Exercise aim:
How many lines of the data include the string "Højlund"? State that number alone.

Stored data entries
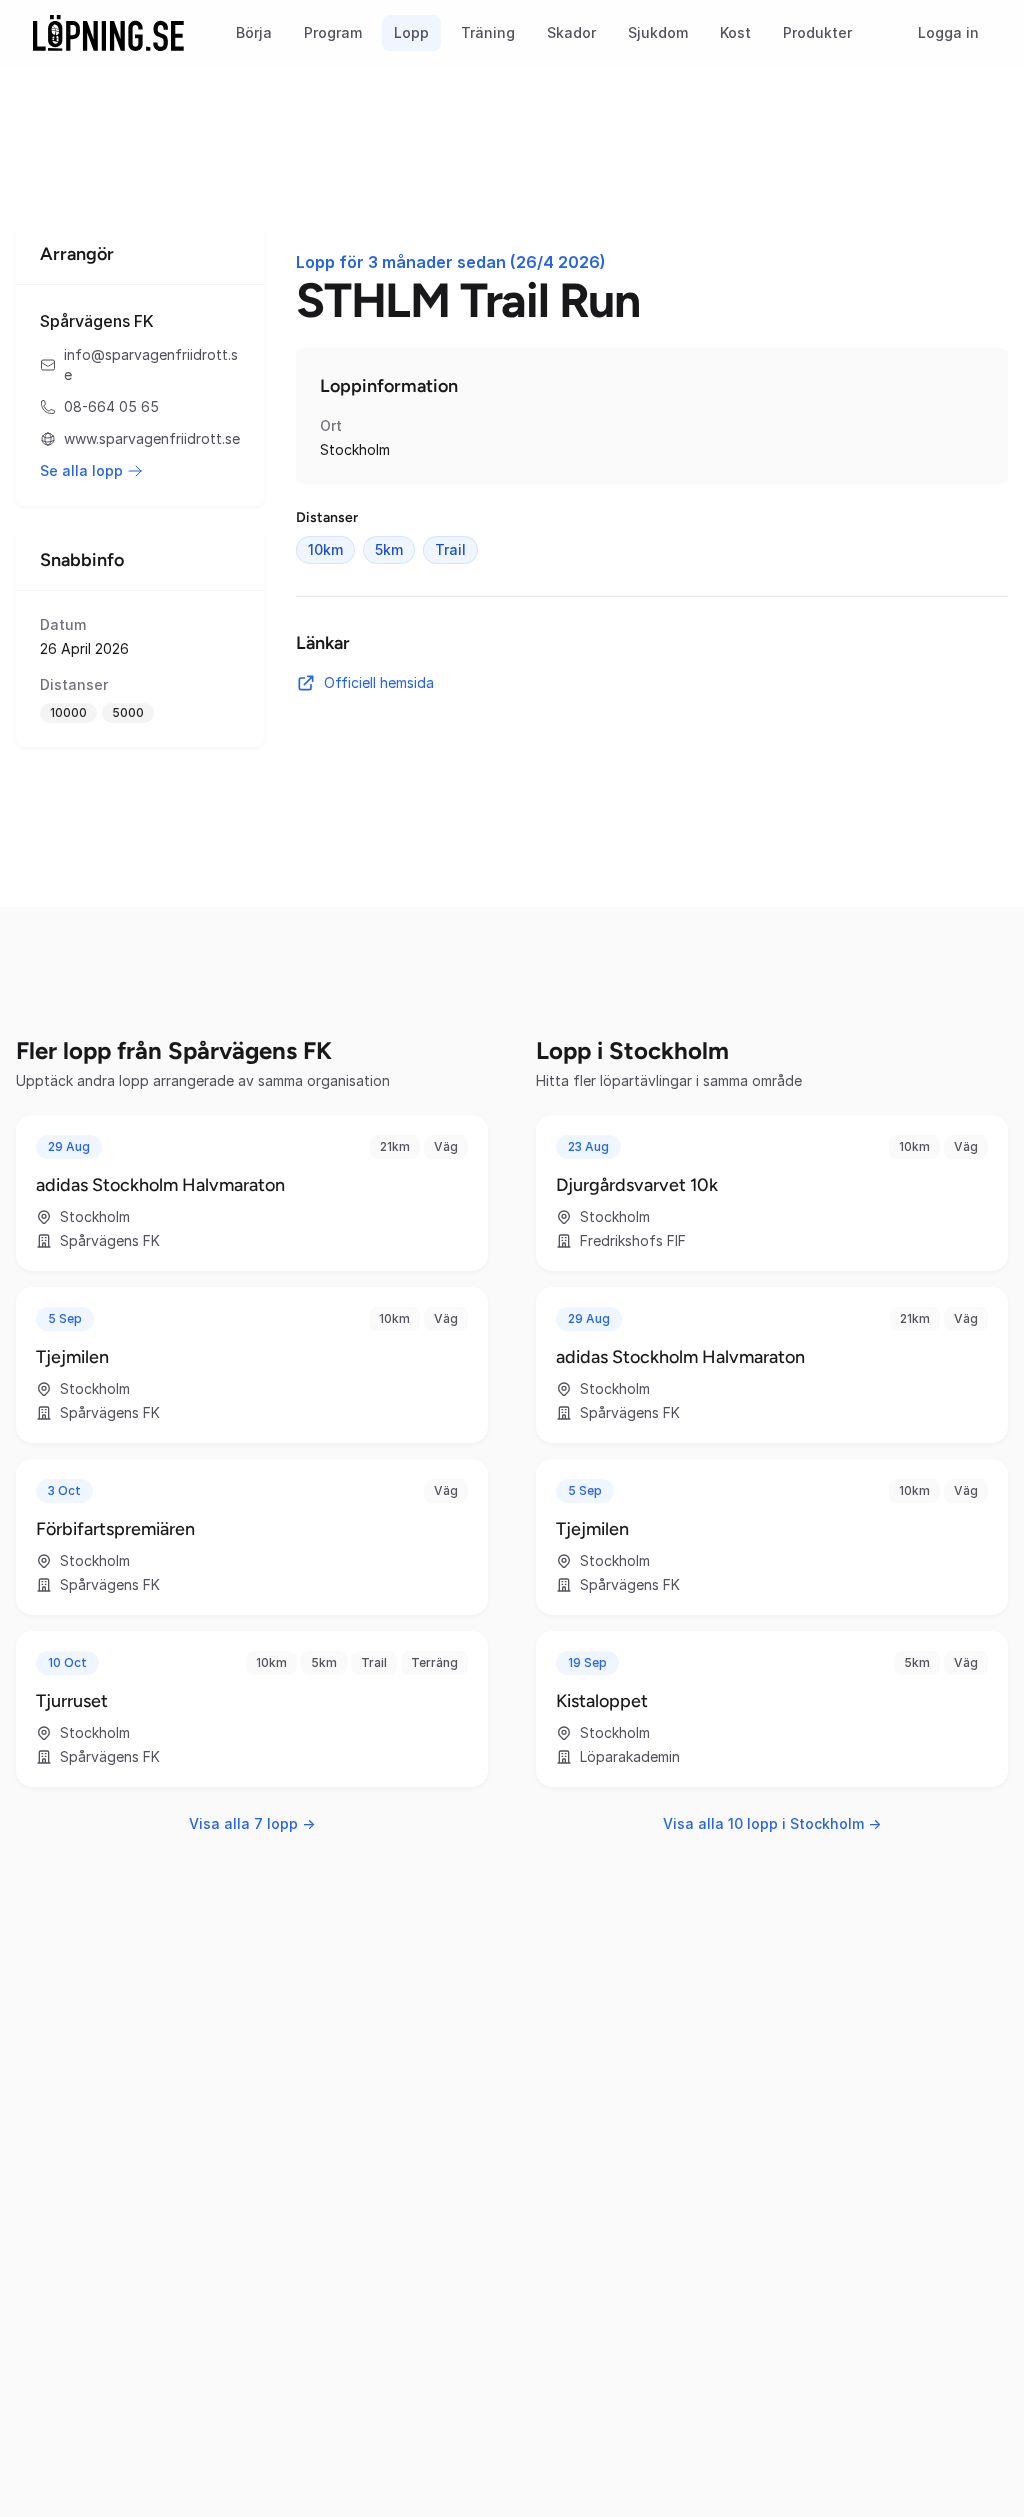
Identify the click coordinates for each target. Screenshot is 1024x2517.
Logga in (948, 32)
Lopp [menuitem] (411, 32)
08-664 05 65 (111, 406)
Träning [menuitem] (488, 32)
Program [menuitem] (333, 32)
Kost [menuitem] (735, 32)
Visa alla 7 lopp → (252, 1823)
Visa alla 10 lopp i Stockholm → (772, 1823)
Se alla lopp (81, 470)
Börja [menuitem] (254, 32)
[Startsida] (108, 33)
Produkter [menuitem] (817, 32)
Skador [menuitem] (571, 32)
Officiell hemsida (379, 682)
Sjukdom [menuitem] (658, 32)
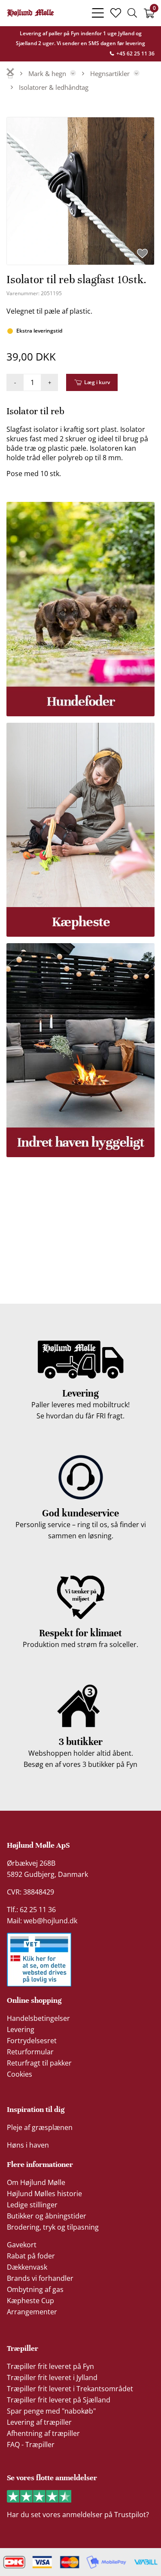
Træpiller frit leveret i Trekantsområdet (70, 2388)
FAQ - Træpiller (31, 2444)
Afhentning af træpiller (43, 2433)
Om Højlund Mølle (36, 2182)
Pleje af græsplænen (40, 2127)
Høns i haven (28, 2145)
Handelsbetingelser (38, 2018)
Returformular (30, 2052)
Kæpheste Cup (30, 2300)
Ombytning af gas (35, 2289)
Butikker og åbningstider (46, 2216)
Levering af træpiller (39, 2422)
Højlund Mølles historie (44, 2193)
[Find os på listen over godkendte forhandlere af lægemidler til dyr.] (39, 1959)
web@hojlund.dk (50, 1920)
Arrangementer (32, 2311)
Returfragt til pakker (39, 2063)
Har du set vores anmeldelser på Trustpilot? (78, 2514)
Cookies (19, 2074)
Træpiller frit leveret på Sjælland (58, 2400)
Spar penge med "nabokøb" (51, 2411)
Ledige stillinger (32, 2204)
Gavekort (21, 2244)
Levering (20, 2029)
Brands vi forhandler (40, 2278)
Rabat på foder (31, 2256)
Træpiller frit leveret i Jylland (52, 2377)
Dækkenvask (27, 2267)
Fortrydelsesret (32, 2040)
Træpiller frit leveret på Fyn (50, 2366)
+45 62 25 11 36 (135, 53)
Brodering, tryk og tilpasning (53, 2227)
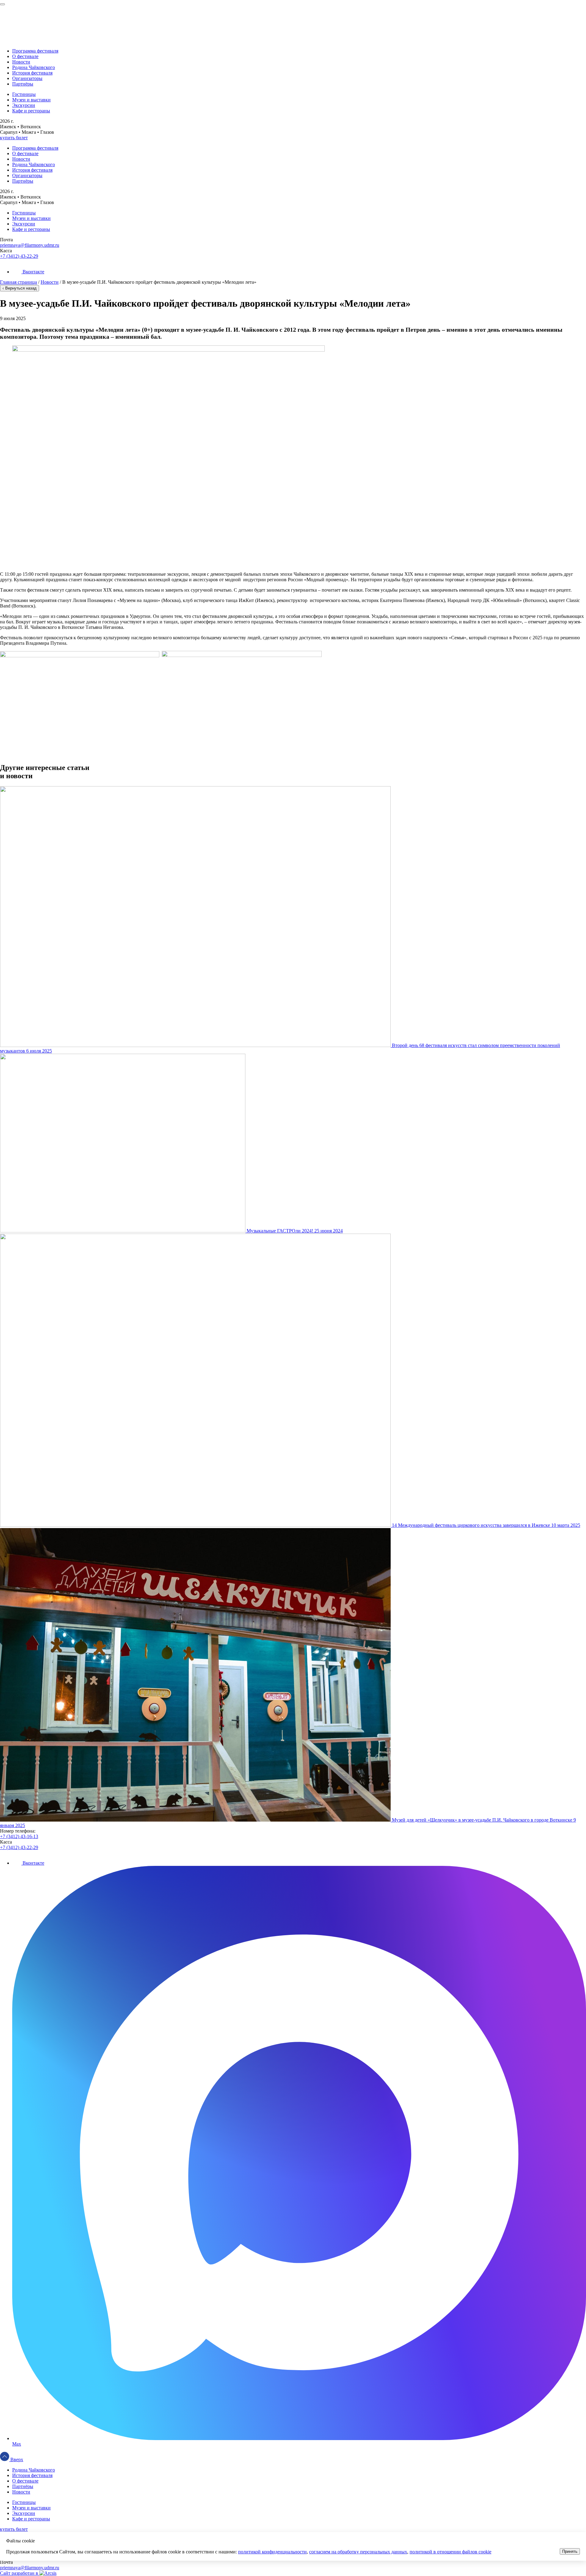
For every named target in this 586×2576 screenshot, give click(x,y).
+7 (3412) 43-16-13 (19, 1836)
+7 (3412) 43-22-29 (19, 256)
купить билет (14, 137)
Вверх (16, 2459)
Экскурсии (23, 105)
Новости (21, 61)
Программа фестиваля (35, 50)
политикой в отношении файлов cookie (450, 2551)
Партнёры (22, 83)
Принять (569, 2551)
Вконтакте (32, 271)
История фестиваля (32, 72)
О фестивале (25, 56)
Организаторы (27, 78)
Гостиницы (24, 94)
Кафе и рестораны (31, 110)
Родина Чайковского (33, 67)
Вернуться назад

Reply:
2